A Argentina, maior campeã, conseguiu ser hegemônica com Independiente e Estudiantes entre os anos de 1964 e 1974. O Rojo, inclusive, é o time com mais títulos da história da Libertadores, com sete. O Boca Juniors também teve a sua grande fase, com quatro títulos entre 2000 e 2007. O River veio a emplacar boas sequências no fim da última década, quando conquistou dois canecos, em 2015 e 2018.
No Brasil, os títulos sempre foram mais espalhados, mas a grande hegemonia depois do Santos, de Pelé, veio com o São Paulo na década de 1990, com três finais consecutivas. Tal período ainda contou com títulos inéditos de Vasco e Palmeiras, além do bicampeonato de Grêmio e Cruzeiro. A principal fase dos brasileiros, contudo, veio mesmo na última década.
Devagar e sempre, o Brasil está alcançando a Argentina em número de títulos. De 2010 até agora, clubes brasileiros conquistaram nove títulos, com Palmeiras e Flamengo liderando o caminho. As partes, curiosamente, terão um embate na próxima final: o Fluminense enfrentará o Boca Juniors no próximo sábado, 04 de novembro, no Maracanã.
Paraguai e Equador são intrusos
Além do trio citado, apenas dois outros países conseguiram conquistar títulos e manter a tradição.

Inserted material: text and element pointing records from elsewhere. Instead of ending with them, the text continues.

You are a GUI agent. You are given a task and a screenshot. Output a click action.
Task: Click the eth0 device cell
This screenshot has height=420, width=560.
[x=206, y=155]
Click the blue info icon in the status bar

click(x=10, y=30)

Apoiado pelos três canecos do Olimpia, o Paraguai também teve o Nacional como finalista e vê o Cerro Porteño com muita tradição. Pelo lado equatoriano, Barcelona de Guayaquil e Independiente Del Valle já chegaram na decisão, mas somente a LDU conseguiu levantar a sonhada taça.

A Libertadores atual: monopólio dos gigantes?
Com o atual formato, e cada vez mais vagas para brasileiros e argentinos, que já têm poder aquisitivo maior do que o restante, fazem com que a Libertadores esteja sendo totalmente dominada pelos dois países. Desde 2018, ano do título da LDU sobre o Fluminense, apenas um outro time fora de Brasil e Argentina conseguiu vencer a Libertadores: o predestinado Atlético Nacional de Medellín, em 2016.
Cada vez mais as fases mais agudas são formadas apenas por brasileiros e argentinos. Uma competição que começou com a homenagem aos libertadores do continente sul-americano falta com a democracia e tende a piorar. Com o futebol sendo visto cada vez mais como um produto, esse é o cenário atual da Libertadores, que não perdeu a essência de imprevisibilidade, mas que apenas poucos conseguem ter a chance de buscar o épico.